Go through the data below and copy each line where the word "header" occurs.

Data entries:
__________

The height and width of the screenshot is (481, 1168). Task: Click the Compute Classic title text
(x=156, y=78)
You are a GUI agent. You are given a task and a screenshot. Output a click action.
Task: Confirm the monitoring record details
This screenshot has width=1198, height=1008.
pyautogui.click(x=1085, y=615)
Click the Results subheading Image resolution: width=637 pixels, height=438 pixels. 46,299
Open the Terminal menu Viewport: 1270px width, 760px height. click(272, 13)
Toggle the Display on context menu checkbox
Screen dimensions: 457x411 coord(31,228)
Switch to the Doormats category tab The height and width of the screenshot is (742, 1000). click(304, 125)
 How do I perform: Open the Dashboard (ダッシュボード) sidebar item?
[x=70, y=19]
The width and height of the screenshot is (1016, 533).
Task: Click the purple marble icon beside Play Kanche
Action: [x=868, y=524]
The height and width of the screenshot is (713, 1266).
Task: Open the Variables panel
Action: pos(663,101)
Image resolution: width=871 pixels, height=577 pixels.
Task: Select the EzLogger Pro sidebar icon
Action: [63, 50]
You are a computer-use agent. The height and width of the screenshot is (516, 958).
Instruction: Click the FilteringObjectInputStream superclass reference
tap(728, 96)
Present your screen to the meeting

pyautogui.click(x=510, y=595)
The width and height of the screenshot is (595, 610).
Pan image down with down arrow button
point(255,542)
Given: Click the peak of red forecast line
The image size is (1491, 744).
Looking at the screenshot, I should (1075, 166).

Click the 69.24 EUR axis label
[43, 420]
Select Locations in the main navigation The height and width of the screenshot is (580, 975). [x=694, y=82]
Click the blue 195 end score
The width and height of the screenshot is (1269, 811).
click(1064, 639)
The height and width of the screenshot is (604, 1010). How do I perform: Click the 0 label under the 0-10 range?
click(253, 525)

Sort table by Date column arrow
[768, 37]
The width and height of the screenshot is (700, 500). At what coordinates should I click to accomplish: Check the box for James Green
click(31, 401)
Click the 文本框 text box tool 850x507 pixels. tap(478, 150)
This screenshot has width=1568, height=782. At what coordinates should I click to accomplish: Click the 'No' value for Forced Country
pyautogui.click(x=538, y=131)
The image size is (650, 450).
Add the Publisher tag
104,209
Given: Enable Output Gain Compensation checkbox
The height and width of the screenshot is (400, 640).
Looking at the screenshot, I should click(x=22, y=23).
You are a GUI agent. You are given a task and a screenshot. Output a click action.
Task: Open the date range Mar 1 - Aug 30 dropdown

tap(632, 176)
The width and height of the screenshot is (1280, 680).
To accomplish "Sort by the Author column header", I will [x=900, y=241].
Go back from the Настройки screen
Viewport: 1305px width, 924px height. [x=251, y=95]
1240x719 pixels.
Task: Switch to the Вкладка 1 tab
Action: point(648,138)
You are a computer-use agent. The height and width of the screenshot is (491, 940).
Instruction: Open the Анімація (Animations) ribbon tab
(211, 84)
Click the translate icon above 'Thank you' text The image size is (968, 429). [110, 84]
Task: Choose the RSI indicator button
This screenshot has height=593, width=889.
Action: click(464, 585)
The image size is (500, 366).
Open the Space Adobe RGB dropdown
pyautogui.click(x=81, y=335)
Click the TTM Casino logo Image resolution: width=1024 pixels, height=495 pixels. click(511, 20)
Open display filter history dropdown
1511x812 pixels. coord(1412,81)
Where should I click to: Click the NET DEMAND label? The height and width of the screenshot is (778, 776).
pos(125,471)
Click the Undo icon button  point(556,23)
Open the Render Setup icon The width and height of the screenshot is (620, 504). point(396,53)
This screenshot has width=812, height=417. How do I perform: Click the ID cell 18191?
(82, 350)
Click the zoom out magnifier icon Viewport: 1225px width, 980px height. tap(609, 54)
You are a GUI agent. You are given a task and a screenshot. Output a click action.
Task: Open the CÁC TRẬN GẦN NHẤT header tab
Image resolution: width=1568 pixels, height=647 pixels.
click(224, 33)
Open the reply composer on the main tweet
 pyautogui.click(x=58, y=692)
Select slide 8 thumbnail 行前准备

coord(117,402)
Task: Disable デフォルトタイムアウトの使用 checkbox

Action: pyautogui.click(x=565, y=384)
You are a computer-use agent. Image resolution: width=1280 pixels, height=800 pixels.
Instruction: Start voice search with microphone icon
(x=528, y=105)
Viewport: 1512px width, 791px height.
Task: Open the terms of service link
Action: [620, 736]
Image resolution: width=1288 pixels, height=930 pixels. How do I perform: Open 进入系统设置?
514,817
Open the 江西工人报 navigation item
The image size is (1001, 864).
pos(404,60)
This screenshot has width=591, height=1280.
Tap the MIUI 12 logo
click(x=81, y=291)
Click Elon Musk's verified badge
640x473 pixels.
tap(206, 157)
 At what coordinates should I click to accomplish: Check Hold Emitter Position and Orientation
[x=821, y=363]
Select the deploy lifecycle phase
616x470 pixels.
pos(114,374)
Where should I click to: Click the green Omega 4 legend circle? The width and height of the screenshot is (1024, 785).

__________

§ **OUTPUT BELOW**:
To accomplish "Sort by the Author column header", I will [x=900, y=241].
Task: Open the CÁC TRẬN GẦN NHẤT header tab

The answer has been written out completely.